====== READING PASSAGE
How will climate change affect where you live? This interactive tool shows you

[Illustration: FC]

BY Adele Peters1 minute read

Climate change is affecting the entire planet, but local impacts—floods, droughts, hurricanes, extreme heat, disease, or a combination of all of the above—differ from place to place. A new digital atlas from the U.N.’s Intergovernmental Panel on Climate Change lets you see what’s most likely to happen where you live.

The tool is part of a bleak new report prepared by hundreds of scientists that says that humans are “unequivocally” warming the planet, and that warming is already leading to severe impacts. “It’s indisputable that human activities are causing climate change,” Ko Barrett, vice chair of the Intergovernmental Panel on Climate Change, said in a press conference on Sunday. “Human influence is making extreme climate events, including heat waves, heavy rainfall, and droughts more frequent and severe. What’s new in this report is that we can now attribute many more changes at the global and regional level to human influence, and better project future changes from different amounts of emissions.”
============
TASKS AND EXERCISES –
1. In the article on the climate atlas, what position does Ko Barrett hold?
2. Translate this sentence from the article on the climate atlas into Spanish: "A new digital atlas from the U.N.’s Intergovernmental Panel on Climate Change lets you see what’s most likely to happen where you live."
3. Carry on the article on the climate atlas, picking up after its final sentence.
====== RECORD EXCERPTS
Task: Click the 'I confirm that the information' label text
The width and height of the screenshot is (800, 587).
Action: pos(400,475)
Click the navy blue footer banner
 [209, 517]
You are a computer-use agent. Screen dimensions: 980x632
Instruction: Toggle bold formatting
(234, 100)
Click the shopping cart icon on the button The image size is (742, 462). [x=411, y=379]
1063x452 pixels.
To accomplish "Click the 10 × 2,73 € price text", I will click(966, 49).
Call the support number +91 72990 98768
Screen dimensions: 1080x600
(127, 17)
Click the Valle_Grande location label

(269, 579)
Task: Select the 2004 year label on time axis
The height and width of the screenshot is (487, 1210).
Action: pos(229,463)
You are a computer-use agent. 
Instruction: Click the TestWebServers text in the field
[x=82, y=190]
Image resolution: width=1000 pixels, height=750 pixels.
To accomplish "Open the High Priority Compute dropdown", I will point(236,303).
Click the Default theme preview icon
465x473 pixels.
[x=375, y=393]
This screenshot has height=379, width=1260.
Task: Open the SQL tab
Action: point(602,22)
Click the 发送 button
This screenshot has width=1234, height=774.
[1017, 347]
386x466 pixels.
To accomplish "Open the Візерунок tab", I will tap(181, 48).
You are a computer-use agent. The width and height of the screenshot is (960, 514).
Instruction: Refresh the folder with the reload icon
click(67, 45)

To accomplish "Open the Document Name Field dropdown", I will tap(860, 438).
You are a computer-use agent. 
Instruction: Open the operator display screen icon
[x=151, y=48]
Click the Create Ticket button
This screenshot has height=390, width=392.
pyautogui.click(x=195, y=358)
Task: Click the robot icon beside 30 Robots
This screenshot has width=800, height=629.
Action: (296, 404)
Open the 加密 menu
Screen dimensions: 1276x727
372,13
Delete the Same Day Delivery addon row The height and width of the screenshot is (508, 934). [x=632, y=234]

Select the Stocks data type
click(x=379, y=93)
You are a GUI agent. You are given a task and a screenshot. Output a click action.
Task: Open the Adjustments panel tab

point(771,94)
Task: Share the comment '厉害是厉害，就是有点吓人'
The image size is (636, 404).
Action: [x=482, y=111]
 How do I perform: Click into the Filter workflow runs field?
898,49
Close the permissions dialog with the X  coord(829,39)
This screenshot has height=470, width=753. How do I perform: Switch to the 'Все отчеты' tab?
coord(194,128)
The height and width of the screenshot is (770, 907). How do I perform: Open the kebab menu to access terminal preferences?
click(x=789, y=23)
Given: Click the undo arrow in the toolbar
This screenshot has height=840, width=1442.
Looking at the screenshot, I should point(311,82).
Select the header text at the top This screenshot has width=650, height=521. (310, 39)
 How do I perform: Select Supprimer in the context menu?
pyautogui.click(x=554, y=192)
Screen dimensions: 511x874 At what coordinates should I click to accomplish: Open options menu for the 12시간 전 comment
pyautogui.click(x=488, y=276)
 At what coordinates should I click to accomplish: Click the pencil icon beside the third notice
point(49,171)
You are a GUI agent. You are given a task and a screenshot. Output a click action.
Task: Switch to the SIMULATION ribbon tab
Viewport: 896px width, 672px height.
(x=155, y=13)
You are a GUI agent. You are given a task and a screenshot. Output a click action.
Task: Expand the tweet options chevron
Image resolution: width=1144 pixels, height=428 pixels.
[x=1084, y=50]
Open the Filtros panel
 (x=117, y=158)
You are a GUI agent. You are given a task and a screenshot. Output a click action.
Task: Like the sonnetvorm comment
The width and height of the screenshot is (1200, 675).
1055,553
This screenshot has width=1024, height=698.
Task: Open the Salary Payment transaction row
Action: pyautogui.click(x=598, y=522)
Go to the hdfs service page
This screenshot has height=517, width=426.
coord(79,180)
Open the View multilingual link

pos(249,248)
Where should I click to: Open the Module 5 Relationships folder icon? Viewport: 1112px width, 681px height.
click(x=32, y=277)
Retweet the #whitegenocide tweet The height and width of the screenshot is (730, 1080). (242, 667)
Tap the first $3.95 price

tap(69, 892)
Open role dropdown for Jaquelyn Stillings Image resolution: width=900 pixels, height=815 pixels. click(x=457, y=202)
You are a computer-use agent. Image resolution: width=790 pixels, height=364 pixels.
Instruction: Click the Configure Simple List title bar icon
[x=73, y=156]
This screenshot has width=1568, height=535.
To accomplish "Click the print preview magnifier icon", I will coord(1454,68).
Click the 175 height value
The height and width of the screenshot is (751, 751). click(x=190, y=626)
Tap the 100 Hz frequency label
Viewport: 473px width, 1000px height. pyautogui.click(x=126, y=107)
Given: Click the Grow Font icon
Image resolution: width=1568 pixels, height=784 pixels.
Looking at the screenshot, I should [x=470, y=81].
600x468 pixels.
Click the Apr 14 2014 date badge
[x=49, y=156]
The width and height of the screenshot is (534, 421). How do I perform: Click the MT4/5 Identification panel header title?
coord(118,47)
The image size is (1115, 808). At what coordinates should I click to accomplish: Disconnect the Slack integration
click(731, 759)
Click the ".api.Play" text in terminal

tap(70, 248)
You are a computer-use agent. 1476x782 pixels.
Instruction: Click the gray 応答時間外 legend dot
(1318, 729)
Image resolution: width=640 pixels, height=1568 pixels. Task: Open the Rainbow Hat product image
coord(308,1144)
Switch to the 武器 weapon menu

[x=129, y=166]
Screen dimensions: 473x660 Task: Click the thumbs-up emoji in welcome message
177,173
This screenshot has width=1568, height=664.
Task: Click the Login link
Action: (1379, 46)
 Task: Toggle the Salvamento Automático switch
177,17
============
ACTIVITY ANSWERS –
1. Vice chair of the Intergovernmental Panel on Climate Change

2. Un nuevo atlas digital del Grupo Intergubernamental de Expertos sobre el Cambio Climático de la ONU le permite ver lo que es más probable que ocurra donde usted vive.

3.
[Screenshot: IPCC]
The atlas shows what’s likely to happen in different regions under different scenarios, depending on how quickly we cut emissions. In the U.S., if you live in the Northeast, you’re more likely to be exposed to extreme rainfall and flooding. If you live in the Midwest, you’ll see more extreme heat and drought, as well as more flooding. In the Western U.S., you’re more exposed to drought and wildfires. Some of this isalreadyhappening, obviously. But the planet has “only” warmed around 1 degree Celsius so far. The IPCC’s new report explains how much more severe the impacts will get at 1.5 degrees Celsius, or 2 degrees Celsius, or more, if emissions continue to soar.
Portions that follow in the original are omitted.